Cobra-head and other shape-memory abnormalities of nitinol atrial septal occluders: incidence, predisposing factors, and outcomes

Background: Shape-memory abnormalities are seen in some nitinol atrial septal occluders. Variably described as cobra-head, tulip, and others, their incidence, mechanisms, clinical impact, and outcome have not been systematically analysed. Methods: We retrospectively reviewed all consecutive device closures in the last 6 years for deformations. Type and size of the occluder, deployment technique, size, and angulation/kinking of the delivery sheath were analysed. Procedural success, duration, and other complications were studied. Results: A total of 112 devices (11.8%) among 950 occluders used in 936 patients showed deformities. Fourteen of 936 received 2 devices.
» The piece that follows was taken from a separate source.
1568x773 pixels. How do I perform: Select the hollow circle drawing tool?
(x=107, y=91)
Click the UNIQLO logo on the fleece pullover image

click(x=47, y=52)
Deformities were transient and self-correcting in 40%. Multivariate analysis showed significant associations with oversized sheaths (p = 0.004), kinked/angulated sheaths (p < 0.001), special deployment techniques (p < 0.001), and twist in the device waist (p = 0.011). Despite more frequent deformities with Figulla (15.6%) and Amplatzer (13.9%) occluders than Cera occluders (6.6%) and larger devices (>24 mm – 14.6%) than smaller devices (less than or equal to 24 mm – 9.7%), they were not significant on multivariate analysis. In vivo manipulations corrected most deformities; nineteen needed in vitro reformations and four needed a change of device. Despite prolongation of the procedure, repeated attempts (mean 2.76 ± 1.7 attempts, with a range from 1 to 9 attempts), and supraventricular tachycardia in two patients, there were no serious adverse effects. Conclusions: Deformations were frequent in 11.8% of atrial septal occluders on a targeted search. Oversized and angulated/kinked sheaths, special techniques like pulmonary vein deployment and twist in device waist during procedure predisposed to deformities. While most deformities were corrected with manipulations, removal of the device was infrequently needed and change of device was rarely required. Long procedural time and multiple attempts for deployment did not affect procedural success.